Paul Di Giacomo (born 30 June 1982, in Glasgow) is a Scottish footballer. He began his career at Kilmarnock, before dropping into the Scottish Football League First Division with Airdrie United and then Ross County. He also had loan spells from Kilmarnock with Stirling Albion and Partick Thistle.

Career
As a striker who can also play on the wing, Di Giacomo made his Kilmarnock debut in a 1–0 defeat of St Mirren in July 2000. He was loaned to Stirling Albion for part of the 2004–05 season. He again went out on loan in August 2007, this time to Partick Thistle. At Partick he scored twice; once against Berwick Rangers in a Challenge Cup tie and once against future club Greenock Morton in the league. He was released by the Rugby Park side in June 2008 and a week later was snapped up by Scottish First Division side Airdrie United. He moved to Ross County on 1 June 2009.

Di Giacomo scored on his debut for Ross County against his old club Airdrie United in the opening game of the 09/10 season. He continued his good start to the opening season with a goal against Inverness CT.

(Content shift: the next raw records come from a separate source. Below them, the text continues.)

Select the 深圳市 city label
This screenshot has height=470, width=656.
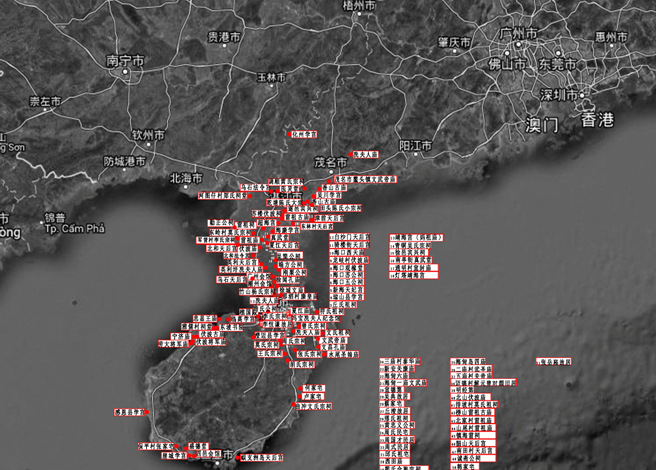pos(559,95)
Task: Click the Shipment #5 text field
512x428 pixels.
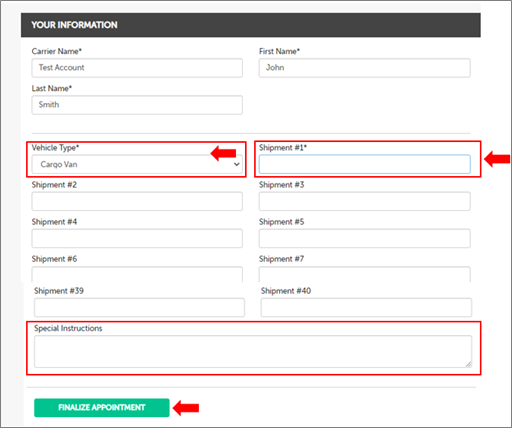Action: (365, 238)
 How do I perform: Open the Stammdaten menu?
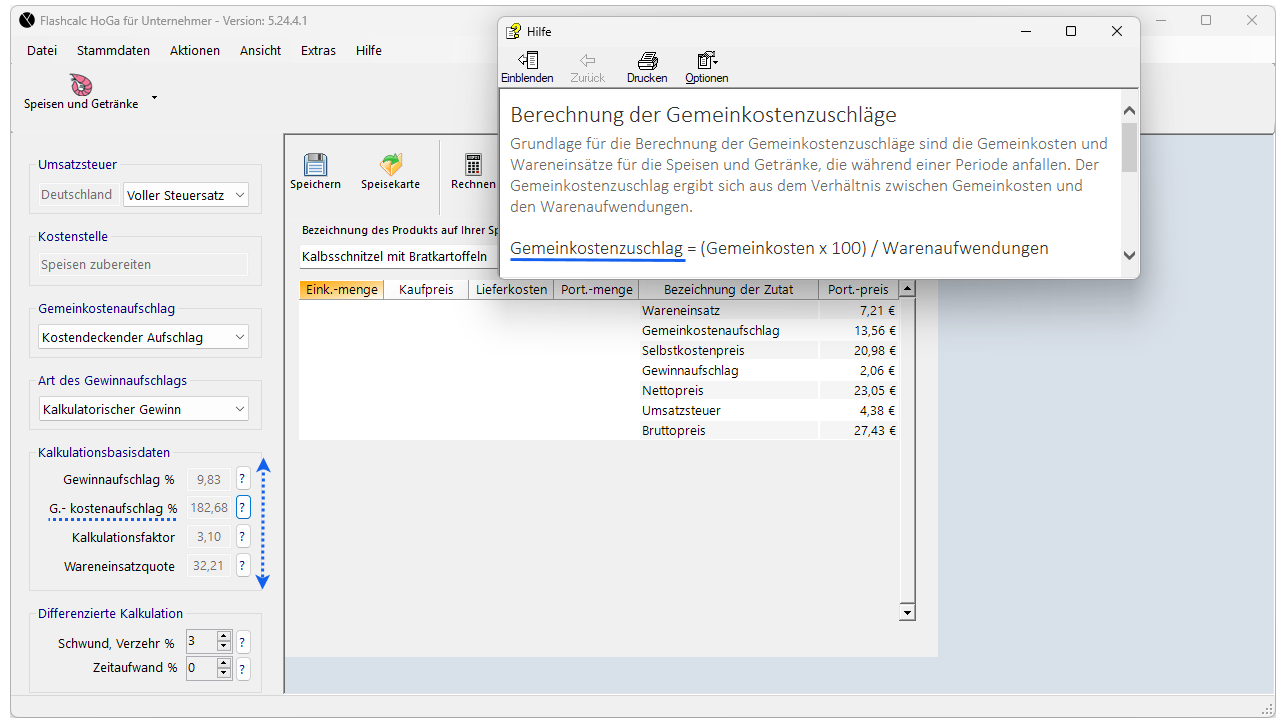pyautogui.click(x=113, y=51)
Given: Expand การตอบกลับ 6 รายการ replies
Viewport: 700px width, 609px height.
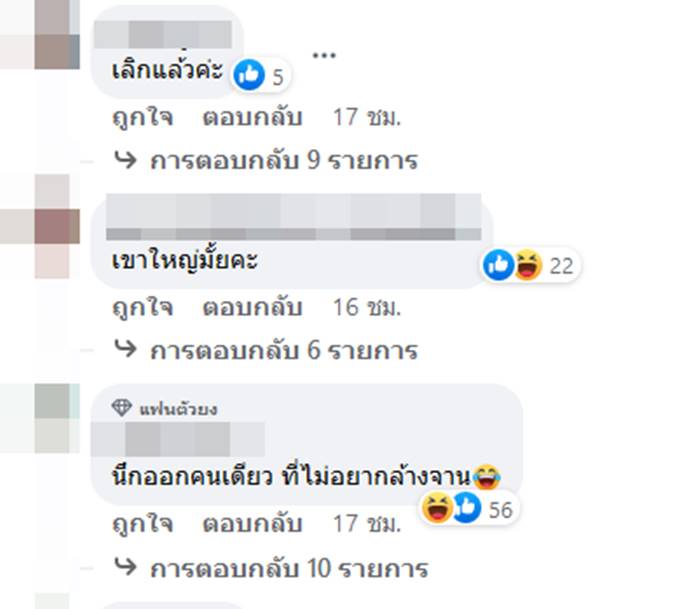Looking at the screenshot, I should pos(284,350).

He joined Greenock Morton in June 2011, and scored four goals on his debut against Stranraer in the Challenge Cup. On 1 May 2012, Di Giacomo confirmed that he would leave the club at the end of the season to go part-time. In July 2012, he signed for former club Airdrie United. His contract with Airdrie United was terminated by mutual consent in April 2013.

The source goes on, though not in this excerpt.